[Problem description]
No pictures belong in the copy. Reproduce exactly the lines beginning at the line containing "Switch to the Dacia Logan tab" and continuing to the end of the entries below.

====== Records provided ======

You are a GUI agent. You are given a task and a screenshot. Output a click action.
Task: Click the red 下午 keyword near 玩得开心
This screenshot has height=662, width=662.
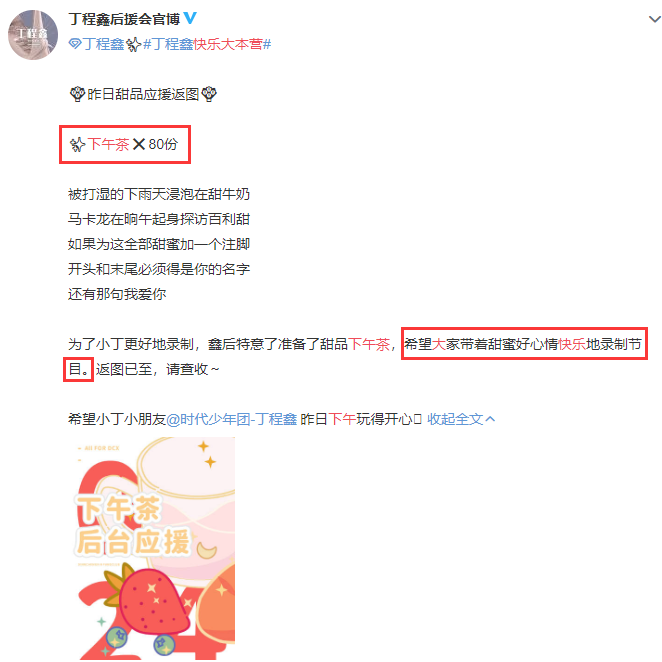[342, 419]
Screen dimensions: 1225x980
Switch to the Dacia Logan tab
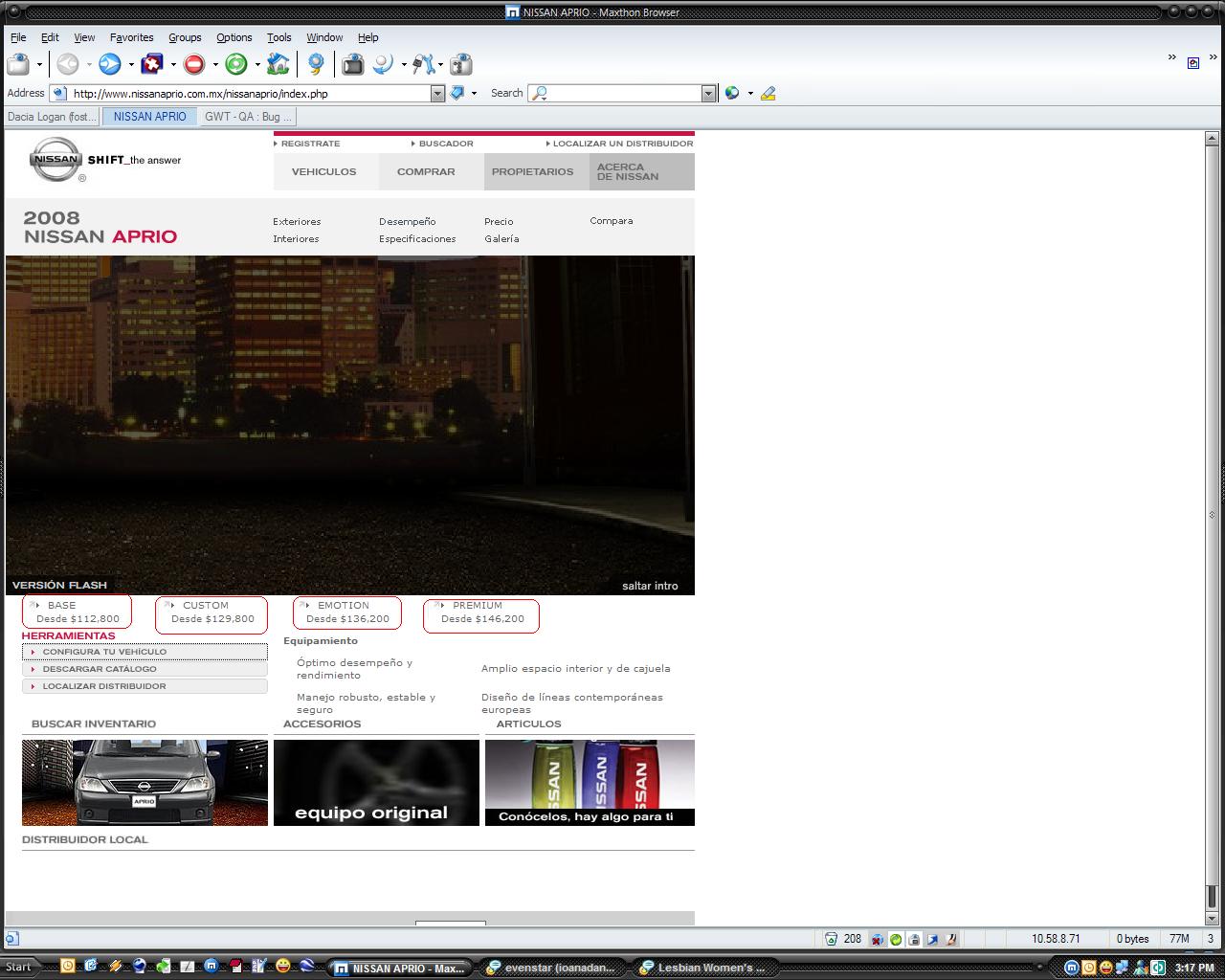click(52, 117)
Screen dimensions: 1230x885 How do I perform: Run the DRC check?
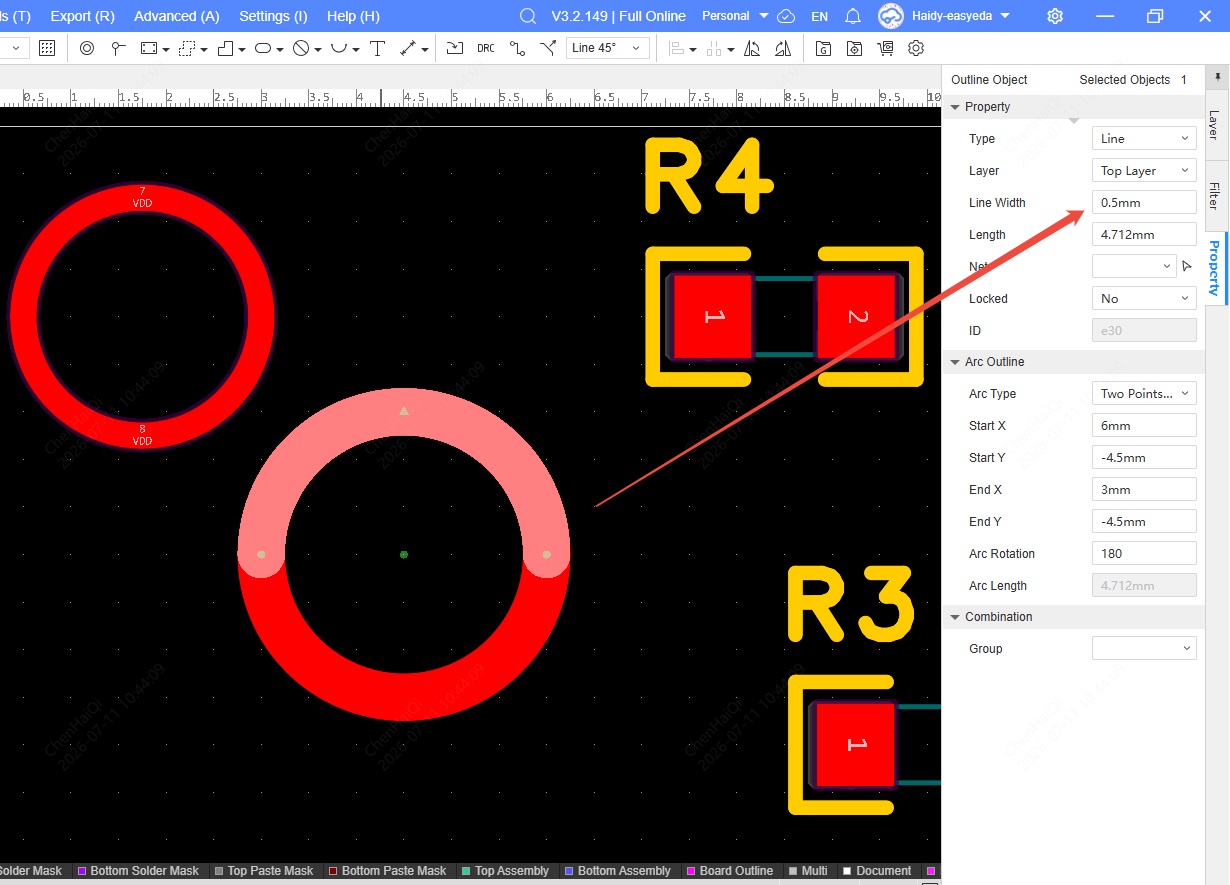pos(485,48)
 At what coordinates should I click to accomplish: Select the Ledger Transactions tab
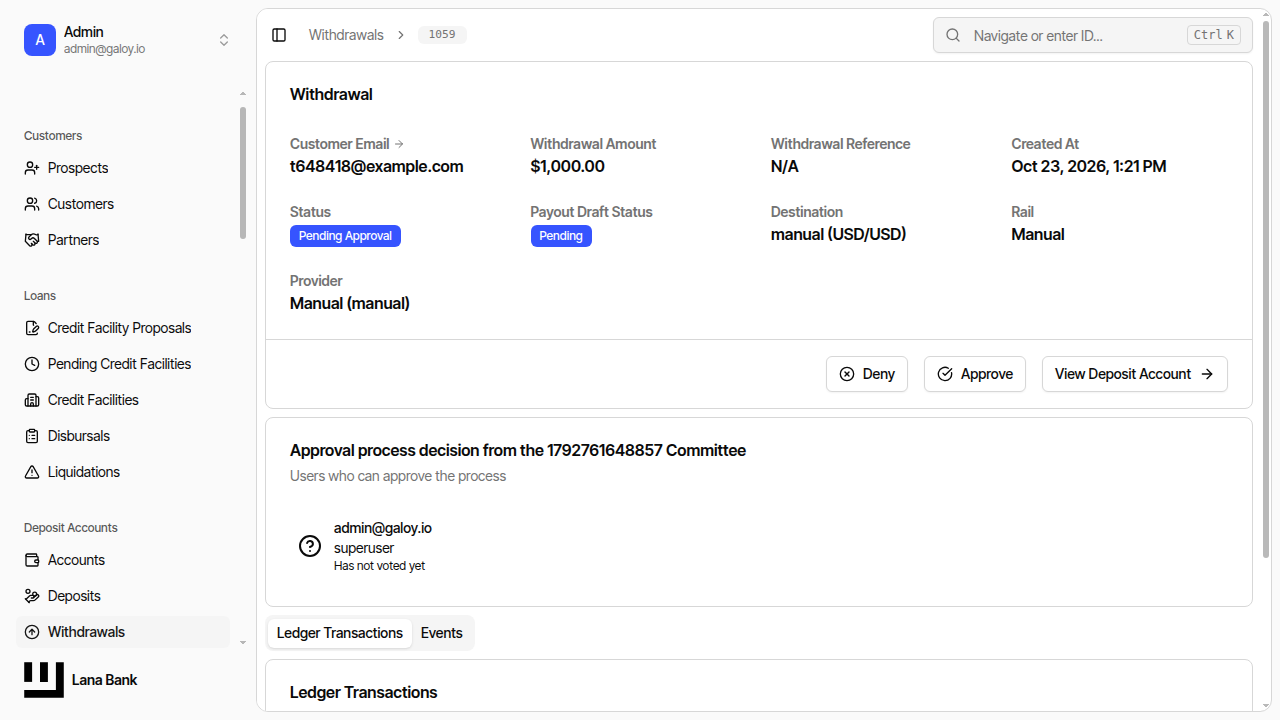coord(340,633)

======

[Exercise output]
Switch to the Dacia Logan tab
click(52, 117)
Screen dimensions: 1230x885 How do I perform: Run the DRC check?
pos(485,48)
 At what coordinates should I click to accomplish: Select the Ledger Transactions tab
coord(340,633)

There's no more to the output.